Transient Outward K+ Current Underlies Heterogeneity of Action Potential Duration and Early Afterdepolarization from Right Ventricle in Transgenic Rabbit Model of Long QT Type 1

Abstract

Introduction: Long QT syndrome type 1 (LQT1) is a congenital disease lacking slowly activating K+ channel (IKs), associated with polymorphic VT (pVT) and sudden cardiac death. Tissue heterogeneity has been proposed as an important factor to trigger and maintain pVT. We investigated ionic mechanisms that underlie regional differences in the formation of early afterdepolarization (EAD) using transgenic rabbit model of LQT1.Methods: The initiation of pVT under isoproterenol was mapped using optical mapping and myocytes isolated from RV and septum were studied using voltage clamp and confocal calcium imaging.Results: Optical mapping of LQT1 hearts showed pVT preferentially originating from right ventricle (RV) (16 of 18 pVTs), which was changed after perfusing transient outward K channel (Ito) blocker, 0.5 mM 4-aminopyridine (only 1 of 5 pVTs from RV, n=5 hearts).
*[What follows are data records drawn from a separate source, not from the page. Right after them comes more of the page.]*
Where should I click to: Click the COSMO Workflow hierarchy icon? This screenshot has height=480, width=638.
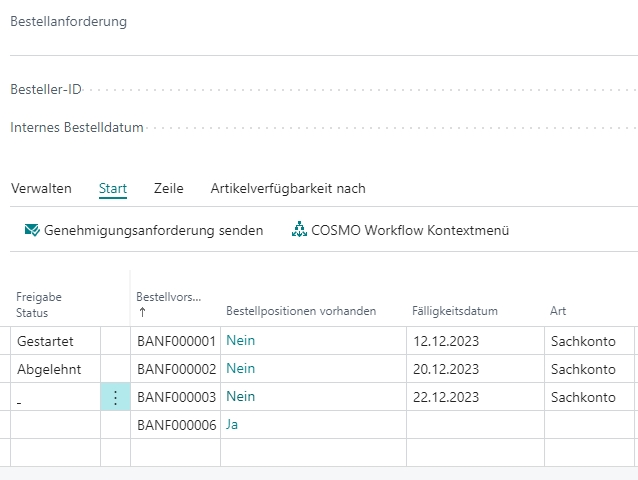click(299, 230)
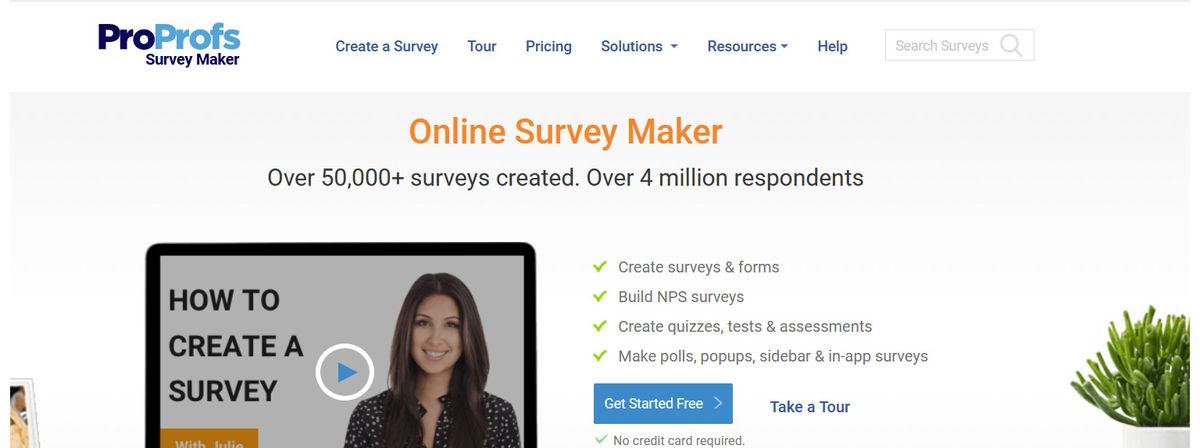
Task: Open the Create a Survey menu item
Action: pyautogui.click(x=387, y=46)
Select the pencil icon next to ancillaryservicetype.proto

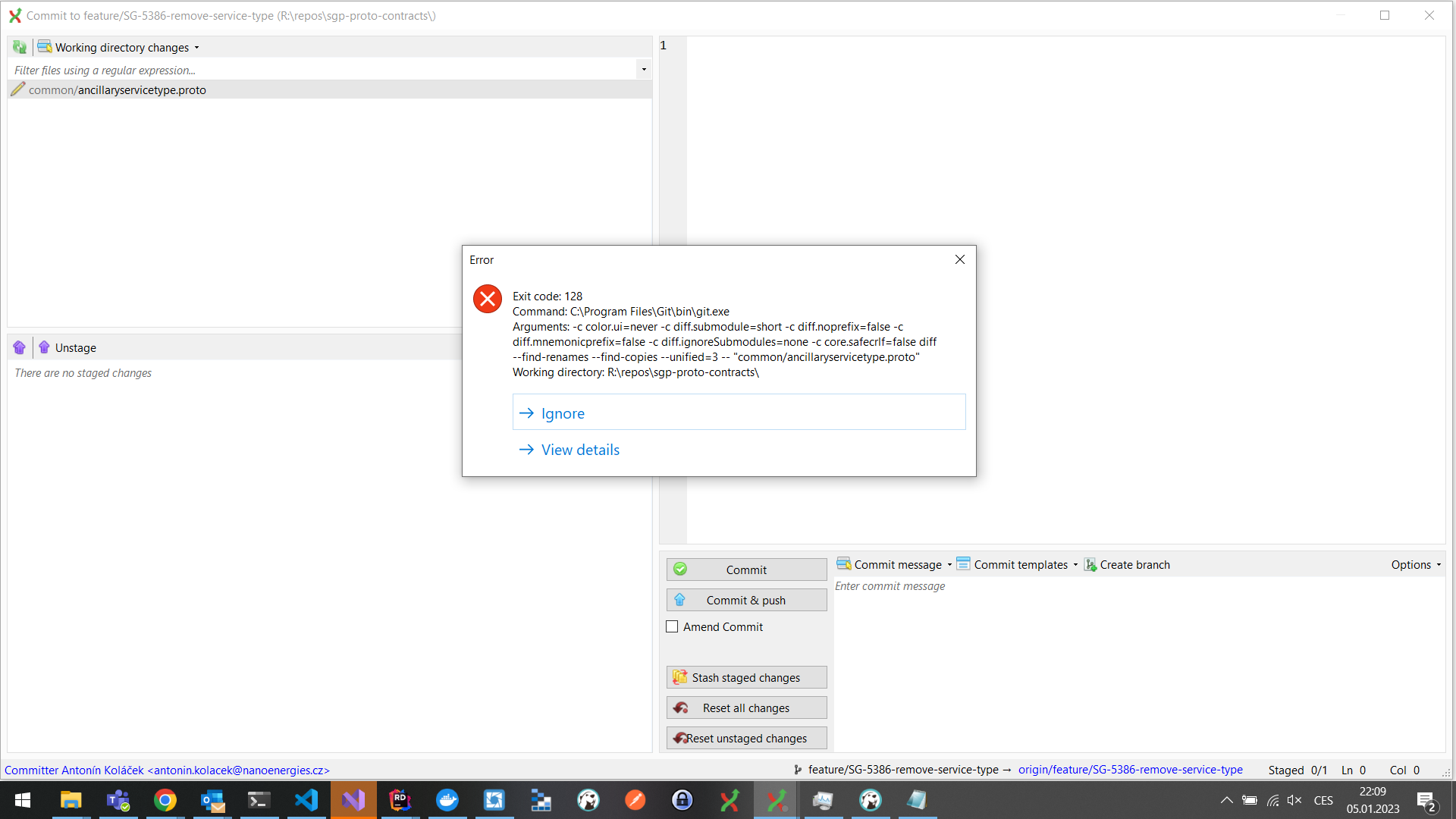[x=18, y=89]
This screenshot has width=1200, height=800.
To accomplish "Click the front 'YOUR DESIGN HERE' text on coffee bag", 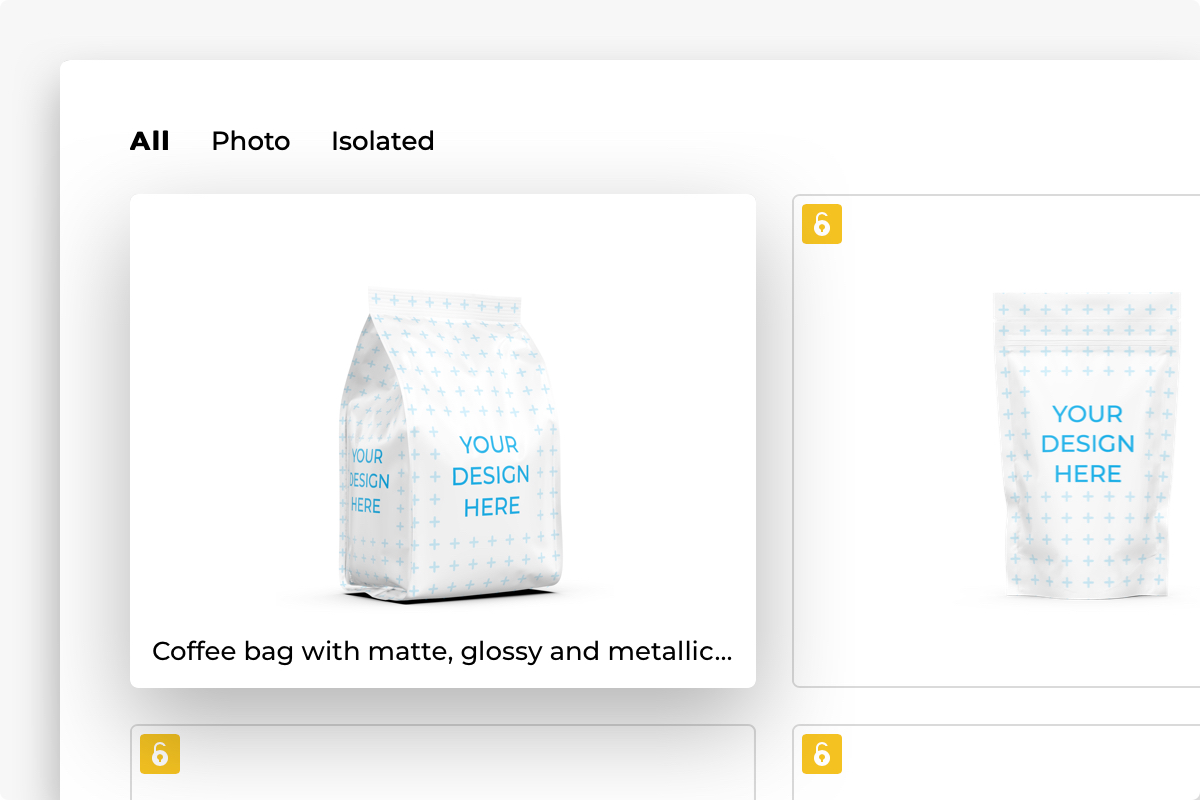I will click(x=491, y=475).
Myocytes isolated from RV demonstrated higher incidence of EADs under 50 nM isoproterenol (8 of 12 cells from RV vs. 2 of 11 cells from septum). Voltage clamp study highlighted regional differences of Ito (4.7 ± 0.5 in RV vs. 2.9 ± 0.7 pA/pF in septum at 0 mV) but other currents such as ICaL, IKr and RyR-mediated Ca2+ leak and SERCA-mediated Ca2+ uptake were same between RV and septum. Computer modeling study of rabbit action potential lacking IKs exhibit frequent EADs but reduction of Ito prevented EAD formation, verifying that Ito plays a major role in EAD formation by providing repolarizing currents during the plateau phase to maintain the membrane potential lower enough to re-activate ICa window current to form EADs.Conclusion: Regional differences of Ito in LQT1 rabbits underlie frequent pVTs originating mostly from RV myocytes with high incidence of EADs.